- [What this task involves]: Restate the entries below in full, exactly as they read, but without pictures.

- [The input]:
○ ○ ○ ○ ○ ○ ○
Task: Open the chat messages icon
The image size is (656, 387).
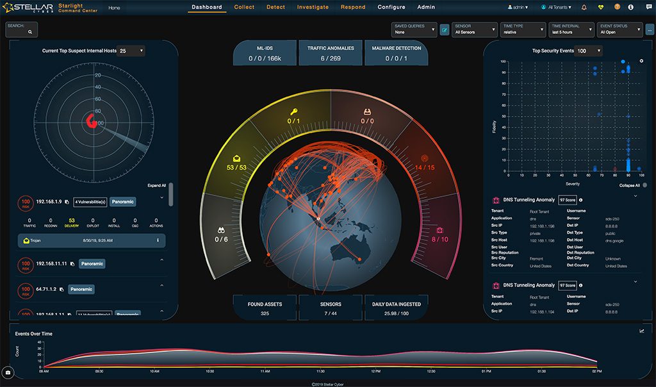Action: [648, 7]
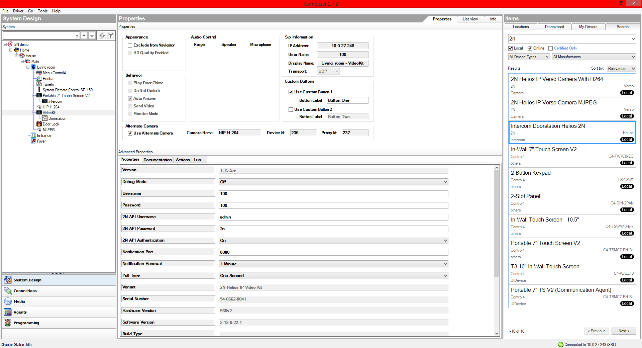Open the Agents view icon
This screenshot has height=348, width=642.
(8, 312)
○ ○ ○ ○ ○ ○ ○
- [Exercise solution]:
Task: Open the chat messages icon
The image size is (656, 387).
Action: [648, 7]
Open the Agents view icon
This screenshot has height=348, width=642.
(8, 312)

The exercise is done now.